Wednesday, March 09, 2016

The Liveship Traders Trilogy by Robin Hobb

I have read a Robin Hobb book occasionally here and there and I have enjoyed them, but when I started reading Ship of Magic, I just couldn't put it down.

In this trilogy (Ship of Magic, The Mad Ship, and Ship of Destiny, in order), you are introduced to a world in which certain watercraft "quicken" and take on human-like characteristics, including being able to talk and help in their own navigation and sailing.  These ships become the centerpieces for a world on the brink of war and major cultural shifts in trading, slavery, and gender norms.

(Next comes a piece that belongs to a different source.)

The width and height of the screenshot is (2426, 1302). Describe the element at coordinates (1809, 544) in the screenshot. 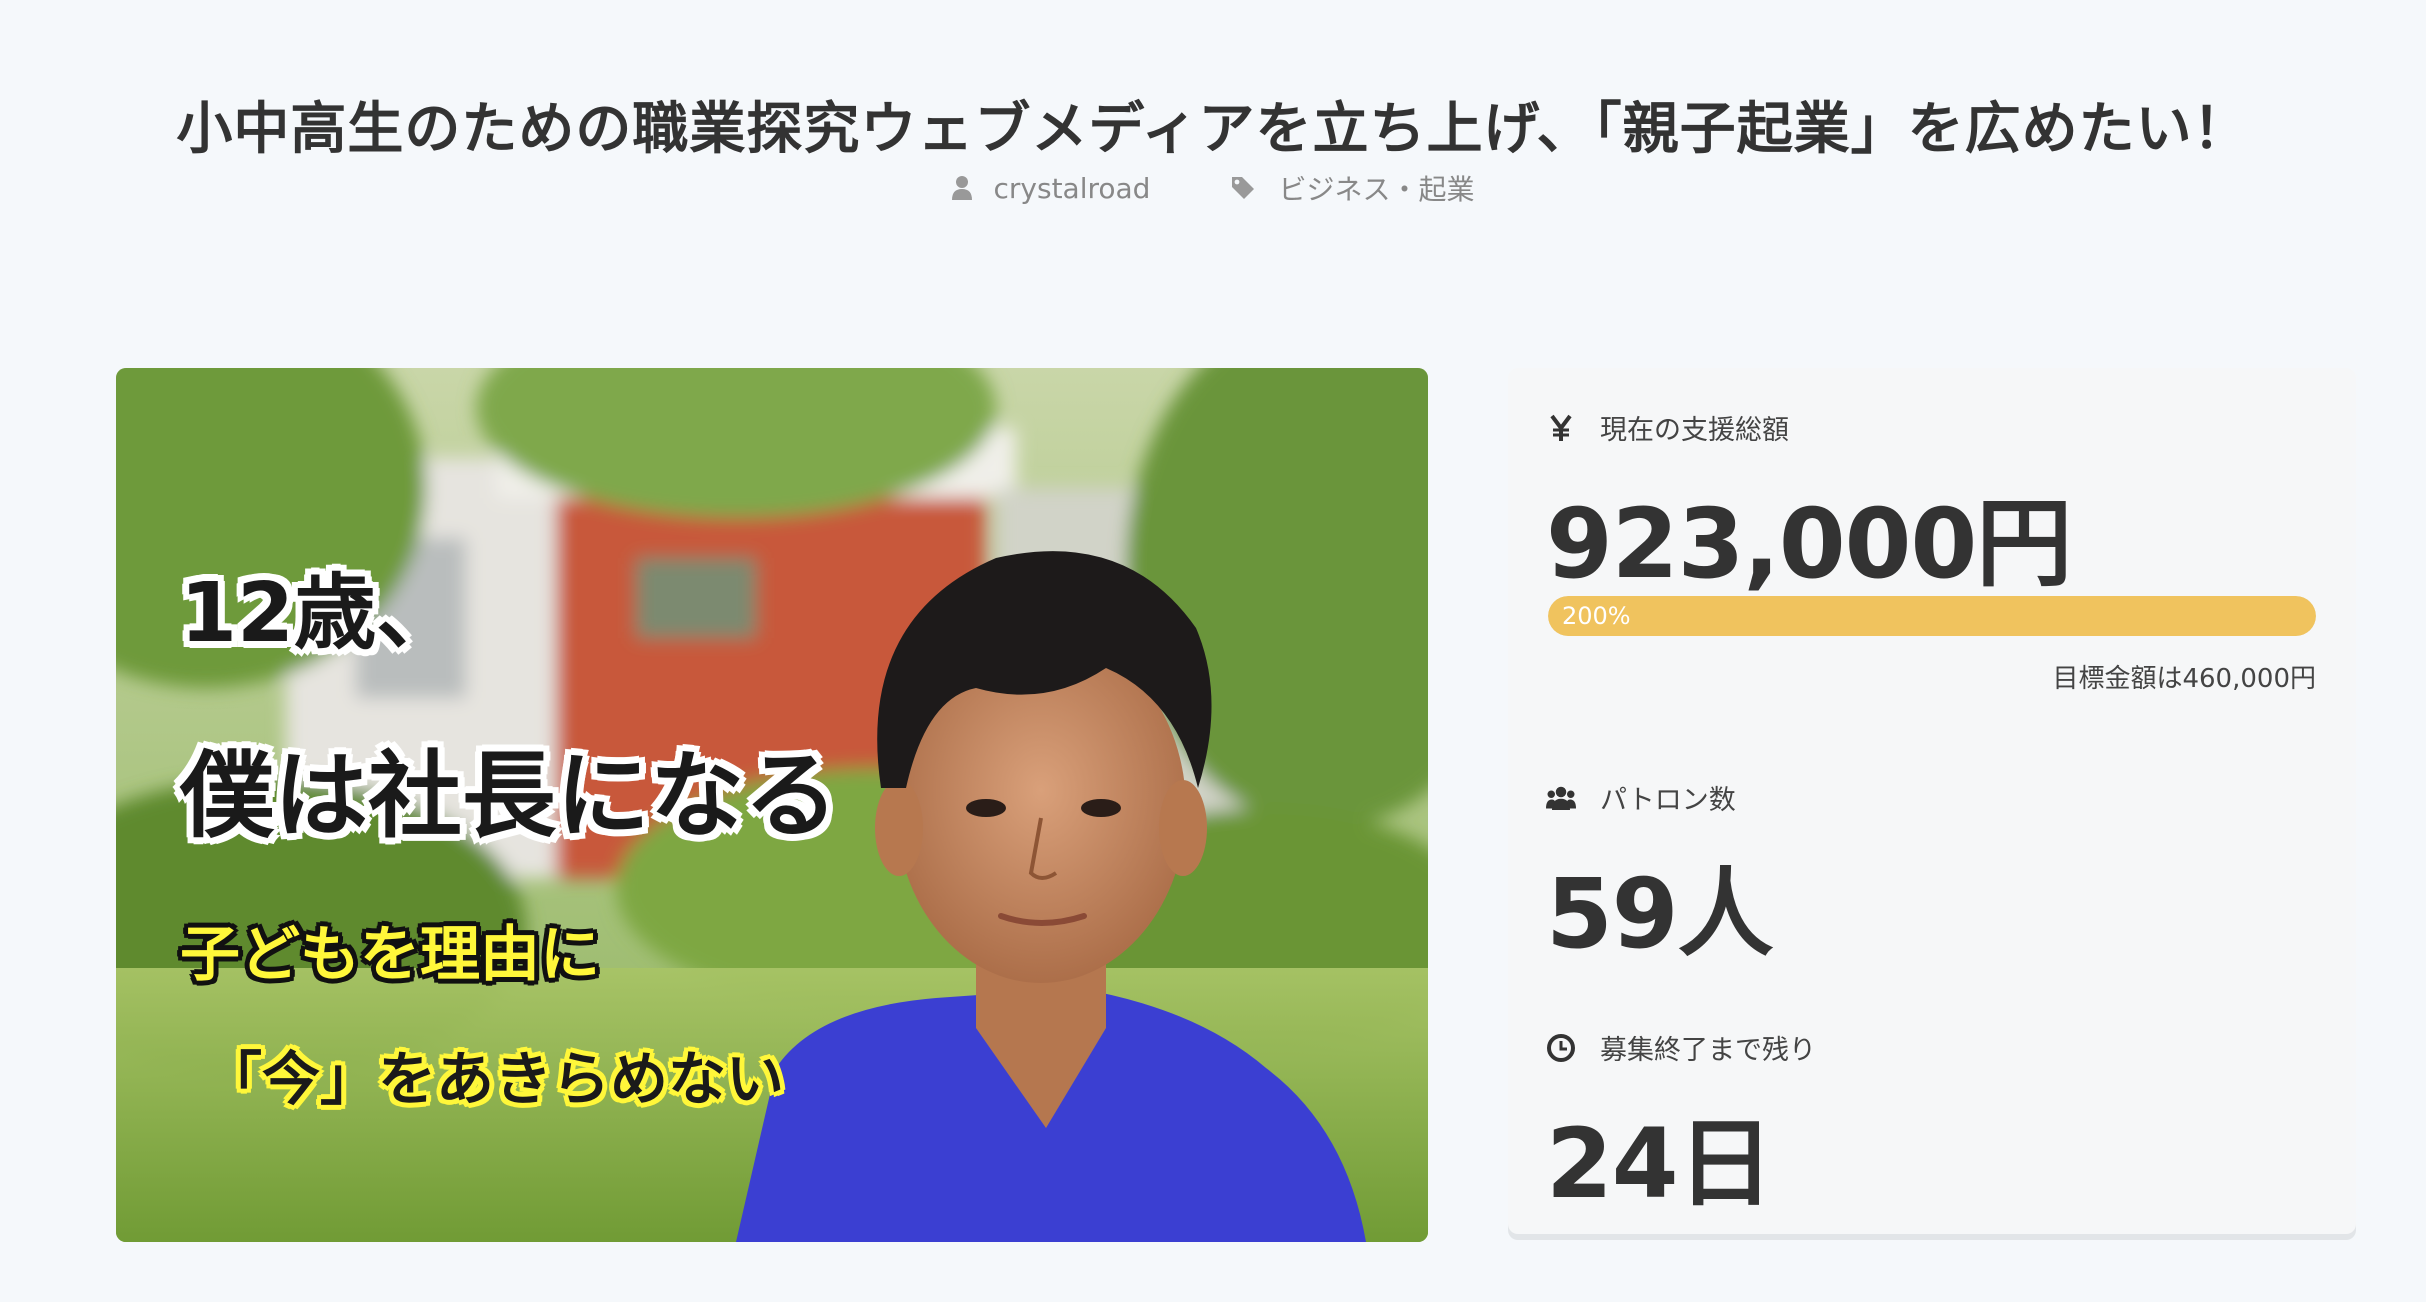

I see `funding-amount: 923,000円` at that location.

These books were published in the late 1990s/early 2000s, but they are so smart if you read them as a critique of the contemporary political climate. It's mind boggling that many Americans don't look at the history of immigration in the United States and see that building a wall or rounding up "illegals" or stopping people of a certain religions from entering the country is just repeating ridiculous strategies that have been used, to no good ends, in the history of the nation. Yes, let's put all our indigenous peoples into restricted lands with tribes they've historically warred with, give them no assistance, and see what happens. Let's round up all the people who "look like" our enemy and hold them in concentration camps and see what happens. Let's send millions of people out of the country and see what happens.

In this fantasy world, Hobb ties up all the loose ends so that you believe it will all work out.  And sometimes she gets criticized for that. But I think of it as a utopian ending to a dystopian world that gives me hope that somewhere, somehow, there's going to be a diplomatic solution to this nonsense.  But maybe we're going to need a little bit of magical help to get there.

1 comment:

  1. One of my pet peeves in criticism these days is the turn toward "no happy endings." Long ago a professor told me she believed all stories should end with some kind of hope that the situation or the world would get better. She believed that THAT is why we read fiction in particular. I don't agree that EVERY story has to end happy, but I do think the majority of them do, and I think this trend toward bleak, "realistic" fiction is disconcerting.